1、毒ガスとして知られるイペリットの名の元となったのはフランス国境に近いベルギーの小さな町、イーペルと聞いて首都ブリュッセルから列車で1時間半程の旅に出かけた。日本であれば世界遺産登録を申請すること間違いなしといった素敵な家並みと、見事な教会など立ち並ぶ広場に面した博物館で、戦場と集団墓地の場所を聞くと、受付嬢は「どこの?」と逆に問い返してきた。「第一次大戦の・・・」と言いかけると、地図を広げて「ここも、ここも、ここも」。町の周囲のいたる所が、前線であり、世界で始めて毒ガスが実践使用された現場だったのだ。その一つを訪ねると、雨上がりの雲間から漏れ出た陽射しに、白く並んだいくつもの墓標が輝いていた。ニュージーランドから派兵されてきた先住民族マオリの名前も並んでいる。そして確かに墓標には死因までは刻まれてはいない。しかし、彼らの多くの戦死が、毒ガスに因るものであったことは、その犠牲の無差別性から後に、その使用を禁止するジュネーブ条約が結ばれたことでもわかる。
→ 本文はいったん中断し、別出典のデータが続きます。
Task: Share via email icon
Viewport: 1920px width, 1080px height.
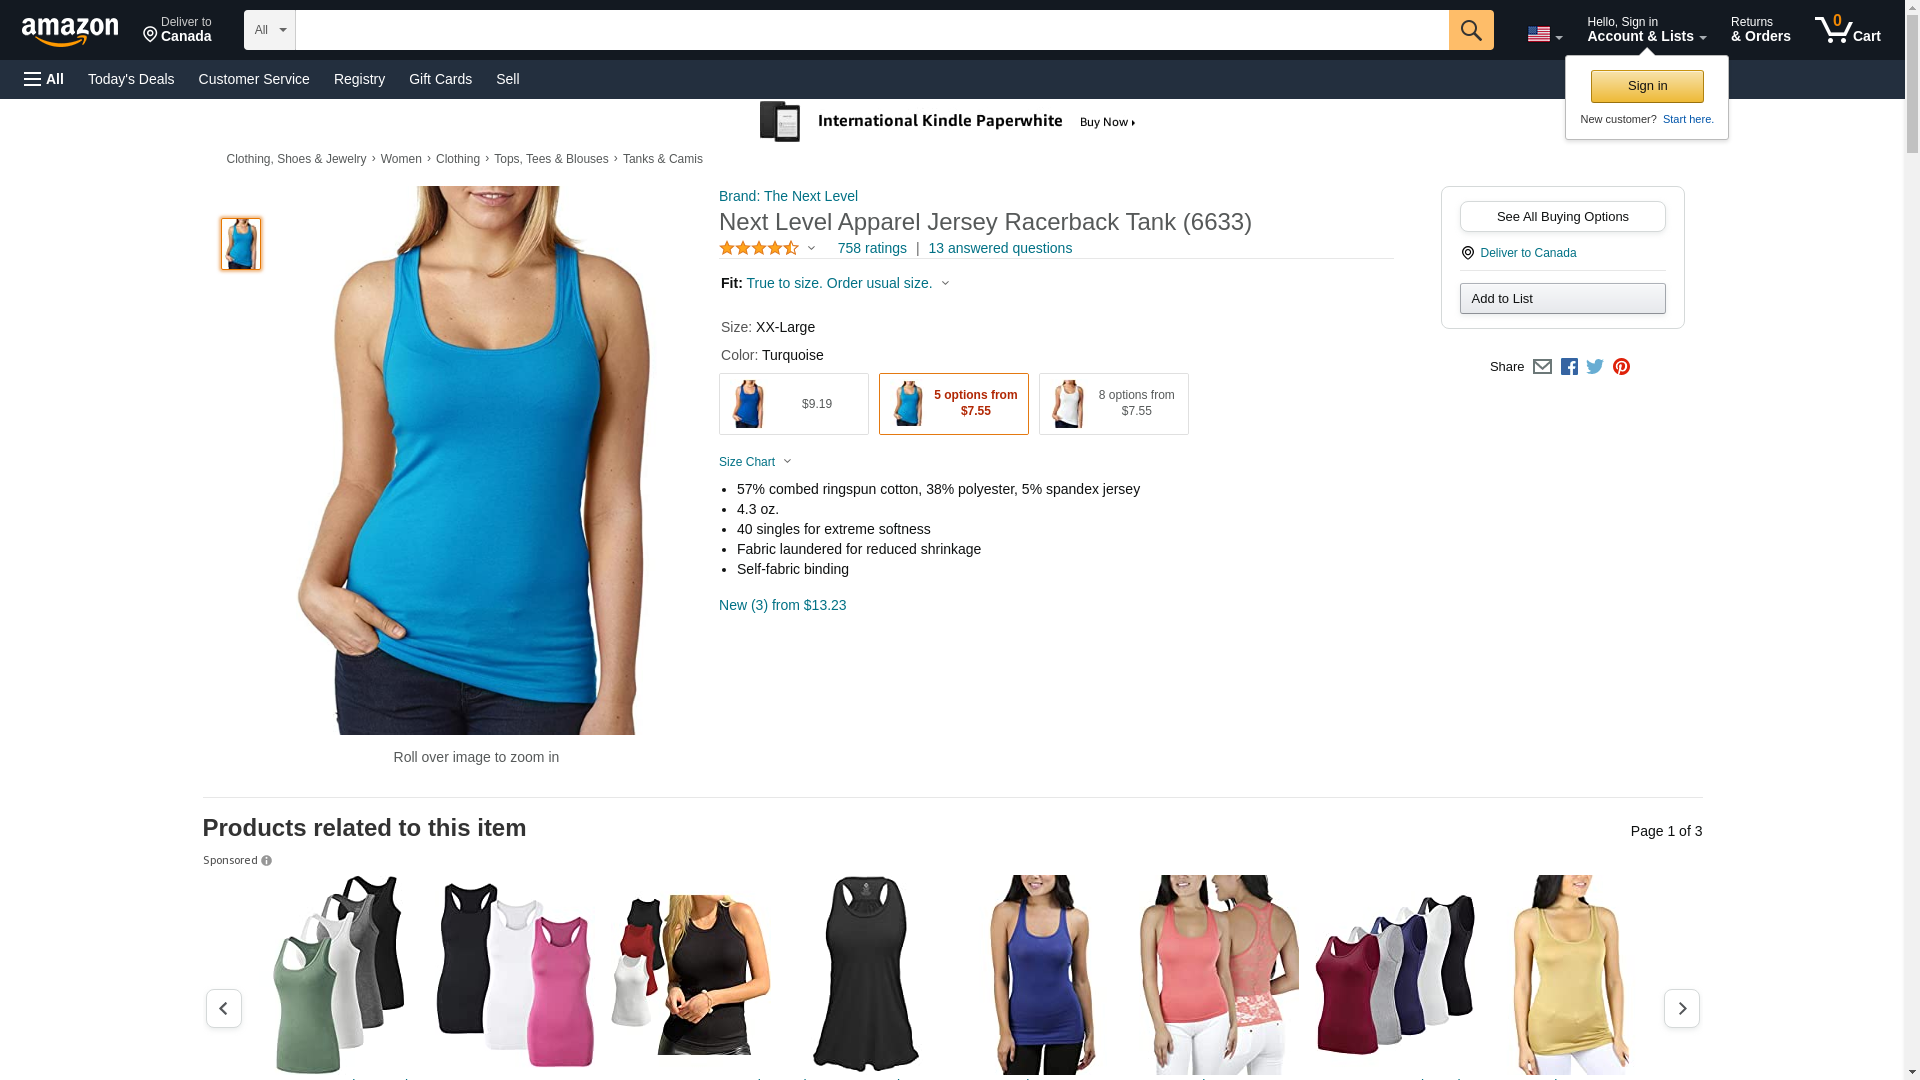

2、EU議会でのロビー活動としての写真展 こうした苦い経験と、それを克服する人類の平和への意思を示して、さる3月、ベルギー議会の国防委員会は「劣化ウラン弾禁止法案」を、全会一致で可決した。これまで通常兵器としてきた劣化ウラン弾、や劣化ウランを用いた装甲の、ベルギー領内での製造、使用、貯蔵、売買、入手、供給、移送を、禁止するものだ。今後、国防委員会の決定は、その決定が全会一致であったため、本会議での審議は形式的に進められるという。「唯一の被曝国」と言葉だけで繰り返し、クラスター爆弾の禁止条約にすらも反対する日本政府との大きな違いも明らかになったというべきだろう。それはともかくとしても、ベルギーでの議決は今後の劣化ウラン兵器の国際的禁止へ大きな一歩となったのは間違いない。そのベルギーに本部を置く欧州議会のホールで私の写真展『ウラン兵器の人的被害』が開かれた。昨年、ヒロシマで開かれたICBUW(ウラン兵器禁止を求める国際連合)の大会で、私の写真を見たベルギーのメンバーが、欧州議会の欧州緑の党・自由連合に紹介して実現したもの。EU議会ビル3階大回廊の展示会場で開かれた5月14日のオープニングセレモニーにはオランダ選出のエルス・デ・グローエン議員やドイツ選出のアンゲリカ・ベール議員などが熱のこもったスピーチに、約100名の参加者が耳を傾けた。今後、写真展はヘルシンキ、ローマなどへの巡回が予定され、劣化ウラン禁止の波が欧州全体に広がっていることを実感した。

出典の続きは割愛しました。